Fred went to work at his father and uncle’s electrical contracting company—the first incarnation of Clark Associates—in 1976 after “barely” graduating from high school. He was a disinterested student. “School was standing in the way of me and making money.”
Tourists began flocking to the Lancaster area in the 1970s to see the Amish, and they needed somewhere to eat. Large family-style restaurants sprang up in the area, and the Clarks developed a healthy business repairing and servicing their appliances.
Sometimes they needed to be replaced. A young Fred started driving the 80 miles to Philadelphia, trucking back stoves and other equipment. As sales gathered steam, he opened the Restaurant Store in 1993, selling appliances, pots and pans and tableware in Lancaster; there are now 11 locations clustered in the Mid-Atlantic that the company expects to bring in $320 million in sales this year.

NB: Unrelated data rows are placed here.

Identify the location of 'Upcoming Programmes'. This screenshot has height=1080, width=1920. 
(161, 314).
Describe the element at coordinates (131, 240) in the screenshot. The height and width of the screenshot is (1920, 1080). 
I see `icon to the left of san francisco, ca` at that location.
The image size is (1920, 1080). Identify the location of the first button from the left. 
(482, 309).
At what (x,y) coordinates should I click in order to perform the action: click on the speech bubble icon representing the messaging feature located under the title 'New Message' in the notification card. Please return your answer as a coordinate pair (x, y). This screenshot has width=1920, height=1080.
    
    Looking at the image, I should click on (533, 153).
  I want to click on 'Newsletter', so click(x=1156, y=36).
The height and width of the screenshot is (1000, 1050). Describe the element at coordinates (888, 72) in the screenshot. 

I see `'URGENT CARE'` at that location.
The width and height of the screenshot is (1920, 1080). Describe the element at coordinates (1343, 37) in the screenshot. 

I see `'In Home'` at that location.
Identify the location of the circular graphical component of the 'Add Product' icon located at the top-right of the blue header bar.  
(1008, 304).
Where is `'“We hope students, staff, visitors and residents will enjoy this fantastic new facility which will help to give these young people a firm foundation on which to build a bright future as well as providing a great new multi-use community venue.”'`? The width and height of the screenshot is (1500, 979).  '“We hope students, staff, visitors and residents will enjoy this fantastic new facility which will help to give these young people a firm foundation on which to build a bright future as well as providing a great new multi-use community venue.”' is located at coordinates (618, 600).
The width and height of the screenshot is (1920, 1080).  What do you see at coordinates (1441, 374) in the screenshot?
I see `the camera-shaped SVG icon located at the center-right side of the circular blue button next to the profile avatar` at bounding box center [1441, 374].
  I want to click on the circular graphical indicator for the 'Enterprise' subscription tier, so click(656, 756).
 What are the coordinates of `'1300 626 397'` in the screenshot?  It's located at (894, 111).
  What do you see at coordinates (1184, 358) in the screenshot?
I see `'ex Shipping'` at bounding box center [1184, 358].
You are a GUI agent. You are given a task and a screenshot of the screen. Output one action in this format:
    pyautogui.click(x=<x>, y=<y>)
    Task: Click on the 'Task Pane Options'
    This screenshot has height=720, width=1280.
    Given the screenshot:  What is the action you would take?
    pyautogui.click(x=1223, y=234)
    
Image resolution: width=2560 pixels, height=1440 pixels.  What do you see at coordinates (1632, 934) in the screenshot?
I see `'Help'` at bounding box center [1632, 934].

Gene Clark, whose office is a cubicle in the back of the Lancaster Restaurant Store identifiable only by the CEO nameplate on his desk, says they could easily take hundreds of millions from a private-equity firm to finance their brick-and-mortar expansion plan into Florida. Outside money would let them open a dozen new stores in two years rather than ten. He won’t take it. “We’re going to grow within our cash flow.”
That has also been the approach with WebstaurantStore. When it went live in 2004, it had a staff of four housed in a plywood shack inside the Lancaster Restaurant Store warehouse. They filled orders from store shelves.
Most restaurant supply companies were tiny, operating with small margins. They were in no position to experiment with online sales. One company that did take the internet seriously, Denver-based FoodService Warehouse, imploded in 2016 after aggressive overexpansion. Competitors drew the wrong lesson—that online sales didn’t work—says Steve Leaman, who runs the Restaurant Store. “People were asking when WebstaurantStore would go away, too.”
After stepping back to become chairman in 2020, Fred Clark says he knew he had to find something to do to stay out of his son’s hair. His idea of retirement? Build new businesses to supply Clark Associates.
He’s spooling up three small, heavily automated plants in Maryland to produce toilet paper, paper towels, cups and napkins. The aim is to onshore production of items Clark Associates currently sources overseas, and at lower cost. “I love the game,” he says. “I’m not stopping.”